将“ListenerPro_xiaoshuai无界面版本.apk”文件的后缀名改成“.zip”并进行解压并保存。解压后得到的文件中存在xml文件“AndroidManifest.xml”，即程序的配置文件。查看上述xml文件“AndroidManifest.xml”，发现功能为申请敏感权限（包括创建、读取短信和彩信，拨打电话，编辑、读取联系人，创建、读取通话记录，百度地图定位，录音，开启移动网络或WIFI等）的代码，如下图所示：

后台监控开机自启，滑动解锁，联网状态等系统频发广播，以便样本触发，达到后台开机自启的目的。

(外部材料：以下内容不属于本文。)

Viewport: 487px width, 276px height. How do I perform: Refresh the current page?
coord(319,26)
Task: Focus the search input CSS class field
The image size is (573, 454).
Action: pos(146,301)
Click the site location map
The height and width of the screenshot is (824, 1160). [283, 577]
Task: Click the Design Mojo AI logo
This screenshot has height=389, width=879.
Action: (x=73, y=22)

将“ListenerPro_xiaoshuai有界面版本.apk”文件的后缀名改成“.zip”并进行解压，解压后得到的文件中存在xml文件“AndroidManifest.xml”，即程序的配置文件。查看上述xml文件“AndroidManifest.xml”，发现申请敏感权限，包括创建、读取短信和彩信，拨打电话，编辑、读取联系人，创建、读取通话记录，百度地图定位，录音，开启移动网络或WIFI等的代码内容。部分代码内容如下图所示：

后台监控开机自启，滑动解锁，联网状态等系统频发广播，以便样本触发，达到后台开机自启的目的。

样本安装后有图标，通过入口Activity“com.zqelec.listener.MainActivity”启动主程序。

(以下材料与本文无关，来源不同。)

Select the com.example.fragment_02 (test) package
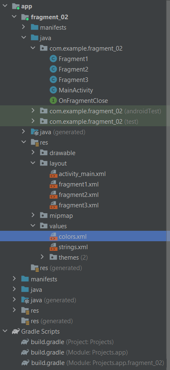 pos(94,122)
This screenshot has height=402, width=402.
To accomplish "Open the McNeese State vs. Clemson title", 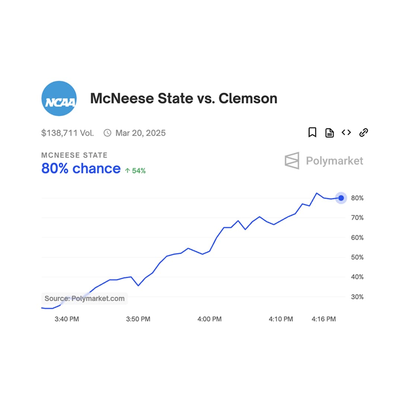I will (x=184, y=99).
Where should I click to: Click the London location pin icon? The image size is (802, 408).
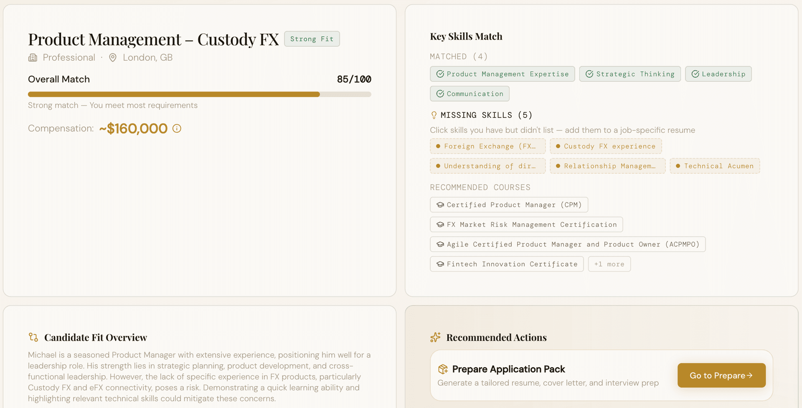113,58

解压后得到的文件中存在“classes.dex”文件，该文件是java文件经过编译并使用dex工具打包生成的。将“classes.dex”复制到“dex2jar.bat”所在目录下，在命令行下定位到“dex2jar.bat”所在目录，运行命令“dex2jar.bat classes.dex”。

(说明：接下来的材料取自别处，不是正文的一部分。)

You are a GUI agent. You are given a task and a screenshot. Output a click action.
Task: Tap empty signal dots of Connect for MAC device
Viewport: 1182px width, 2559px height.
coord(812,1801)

运行完成后生成jar文件“classes_dex2jar.jar”。对上述“ListenerPro_xiaoshuai无界面版本.apk”和“ListenerPro_xiaoshuai有界面版本.apk”分别进行上述操作。使用BeyondCompare比较上述两个apk文件反编译后产生的“classes_dex2jar.jar”文件，经比较发现两个“classes_dex2jar.jar”文件内容完全一致。

上述结果表明，“ListenerPro_xiaoshuai无界面版本.apk”和“ListenerPro_xiaoshuai有界面版本.apk”的程序功能完全一致。现以文件“ListenerPro_xiaoshuai有界面版本.apk”反编译后产生的jar文件“classes_dex2jar.jar”为样本进行分析。

使用java反编译工具“jd-gui.exe”打开上述jar文件“classes_dex2jar.jar”，包结构如下图所示：

其中，“com.zqelec.listener”为恶意包，结构如下图所示：

由于代码经过混淆，故只对恶意行为进行说明。

样本安装后通过AndroidManifest入口Activity：“com.zqelec.listener.MainActivity”启动主程序。MainActivity的主要功能是注册或登录软件，若注册的号码是“13728641278”或“18967897800”，则显示“已注册”并登录。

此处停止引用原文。